朝、遅く起きて。遅めの朝食を摂って、夕飯までダラダラして。風呂を浴びてまた、夜遅くまでダラダラして。
むしろ、昨日までの三日間の方が妙に忙しかっただけだ。
「どこか、行きたい場所でもあるのか?」
「……言われてみると、出てきません」
彼女の返答に頷きながら、カレンダーに記された、今日の日付にバツ印を付けておく。
まだ残っているのは三十日以上。むしろ、残りすぎていてどう消化していくか、毎日考える方が難しい。
むしろ、少々億劫にも思えてくる。
まあ、これぐらい平穏な方が贅沢なのかもしれないが——なんて考えながらソファーに戻る手前、不意に、ポケットに入れていたスマホが震え出した。

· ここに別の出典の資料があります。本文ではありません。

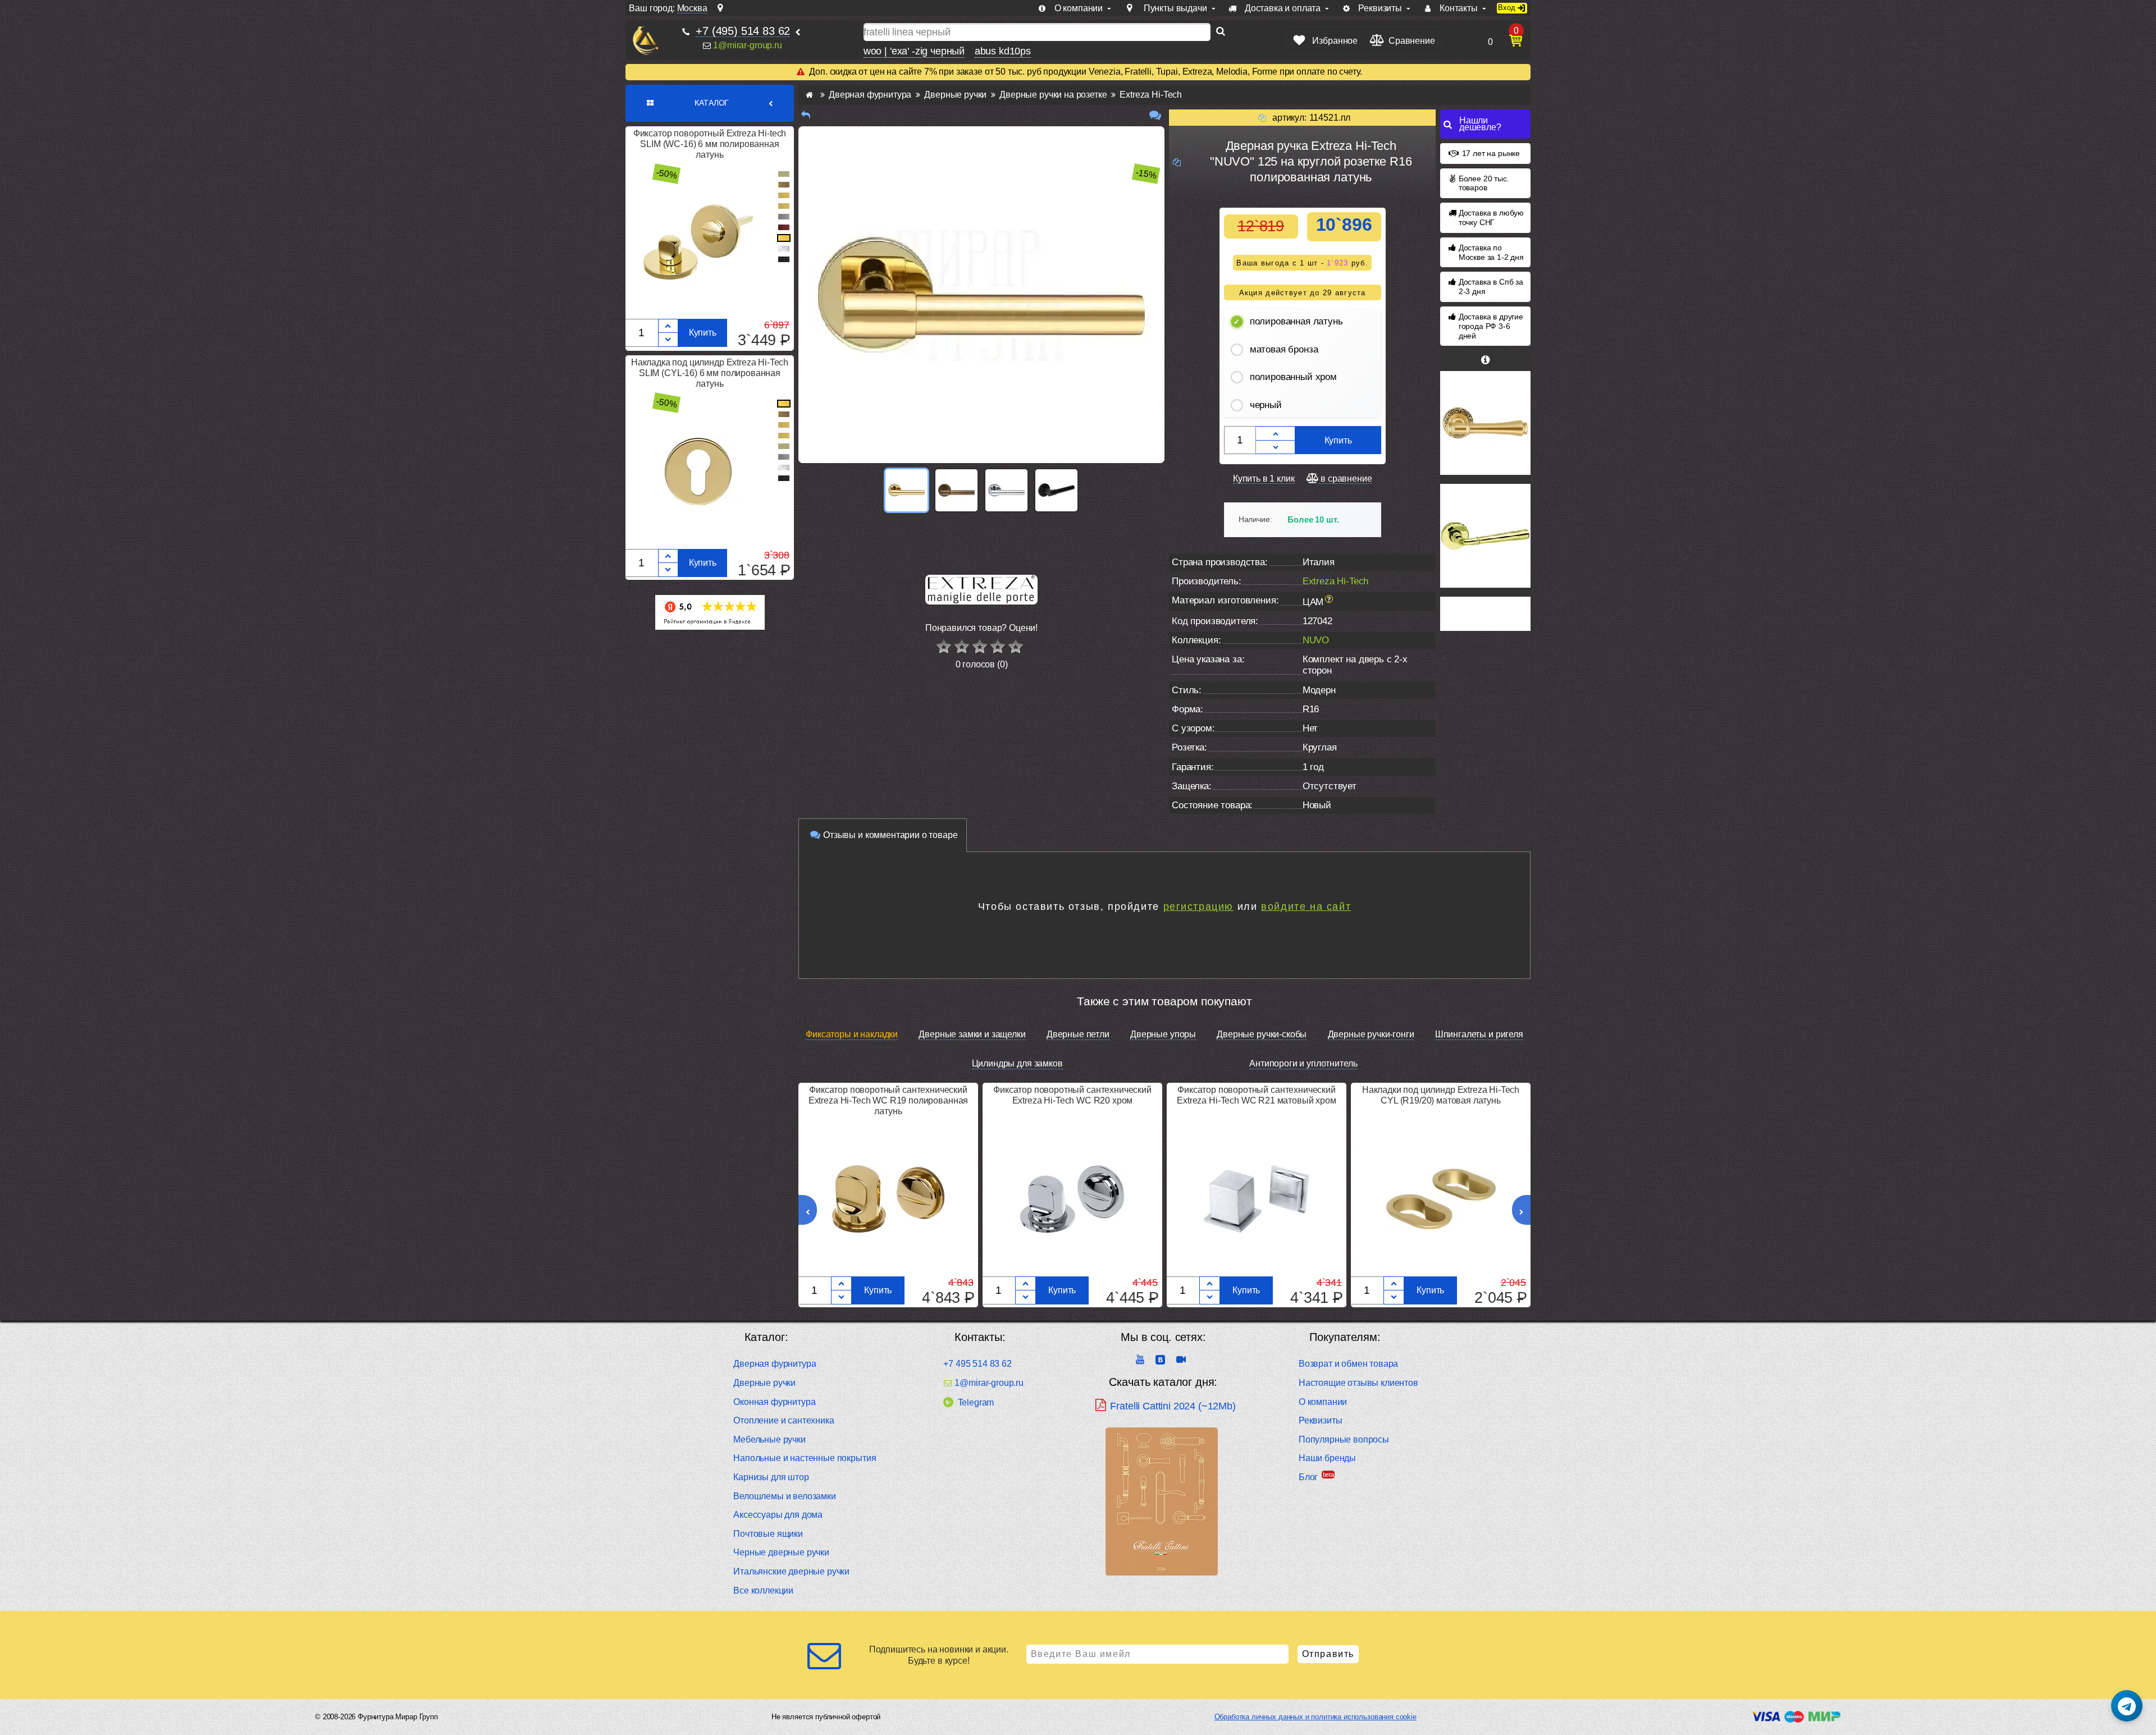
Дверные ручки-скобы (1262, 1034)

画面目一杯に表示されていたのは、『如月 梨久』と。平穏さとは全く無縁に思える四文字だった。
『なあ楓、明日って空いてるかっ!?』
「……土曜日じゃん。どうした。何かあったのか?」
『撮影開始、来週からって言ったけど、明日、用ができたから集合な! じゃ、よろしくっ!』
何か抗議しようとする前に、勝手に通話は切れた。
おおよそ、こちらの声音に含まれた気怠さでも感じ取ったから、とかだろう。実に彼らしいやり口だ。

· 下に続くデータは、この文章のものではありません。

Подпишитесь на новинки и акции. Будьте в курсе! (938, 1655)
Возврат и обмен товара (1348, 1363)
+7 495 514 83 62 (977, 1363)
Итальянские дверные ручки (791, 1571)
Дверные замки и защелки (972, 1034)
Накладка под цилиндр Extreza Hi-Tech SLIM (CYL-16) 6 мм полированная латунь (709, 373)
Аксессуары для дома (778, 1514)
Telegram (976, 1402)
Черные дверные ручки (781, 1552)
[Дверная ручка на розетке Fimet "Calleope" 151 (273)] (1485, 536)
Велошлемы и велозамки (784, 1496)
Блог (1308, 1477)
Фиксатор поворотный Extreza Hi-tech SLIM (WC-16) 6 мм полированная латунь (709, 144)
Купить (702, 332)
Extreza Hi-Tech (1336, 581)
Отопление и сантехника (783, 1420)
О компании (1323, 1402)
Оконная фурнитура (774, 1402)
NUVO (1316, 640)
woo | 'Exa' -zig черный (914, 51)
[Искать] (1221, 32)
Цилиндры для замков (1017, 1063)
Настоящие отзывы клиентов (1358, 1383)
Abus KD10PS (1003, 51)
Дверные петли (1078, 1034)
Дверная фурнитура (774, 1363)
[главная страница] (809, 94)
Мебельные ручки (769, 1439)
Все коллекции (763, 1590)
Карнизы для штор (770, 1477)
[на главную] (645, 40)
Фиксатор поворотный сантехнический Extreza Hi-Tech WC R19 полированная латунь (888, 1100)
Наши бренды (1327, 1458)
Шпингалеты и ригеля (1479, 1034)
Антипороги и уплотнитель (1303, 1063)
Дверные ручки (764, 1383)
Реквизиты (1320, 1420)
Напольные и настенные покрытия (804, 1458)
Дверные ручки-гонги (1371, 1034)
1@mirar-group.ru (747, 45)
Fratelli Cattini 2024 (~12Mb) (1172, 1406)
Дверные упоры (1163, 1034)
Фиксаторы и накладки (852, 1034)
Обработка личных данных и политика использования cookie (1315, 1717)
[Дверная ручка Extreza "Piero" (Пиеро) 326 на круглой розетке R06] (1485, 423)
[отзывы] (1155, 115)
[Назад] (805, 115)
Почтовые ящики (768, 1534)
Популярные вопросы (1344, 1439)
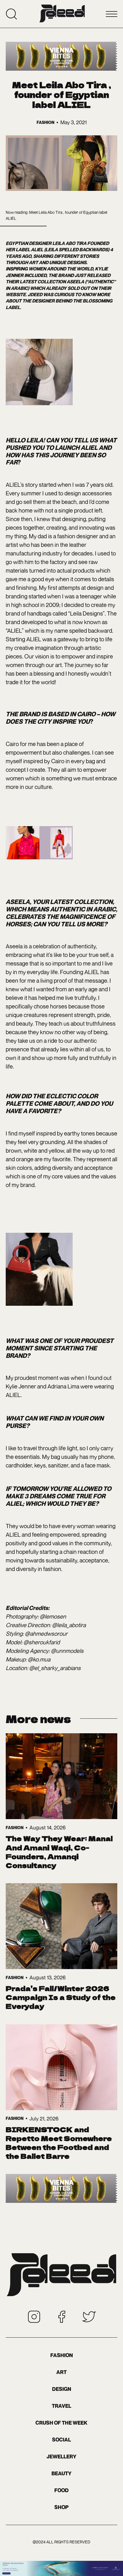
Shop (61, 2507)
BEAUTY (61, 2473)
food (61, 2490)
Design (61, 2389)
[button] (111, 14)
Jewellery (61, 2457)
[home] (62, 14)
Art (61, 2372)
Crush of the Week (61, 2423)
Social (61, 2440)
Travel (61, 2406)
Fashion (61, 2355)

「あ、カエデ、そろそろ夕飯にしましょう。コツが掴めてきた気がするので、今日も私が作りますね」
ソファーのところに戻ると、既にソフィーはエプロンに着替えて、準備万端と言った様子で待ち構えていた。
「……一緒に、な」
とてとて、と。あっという間にキッチンに向かってしまったソフィーを追いかけながら、ふと、俺は考えてしまった。
明日、俺が学校に行っている間、ソフィーにはどうしていてもらおうか、と。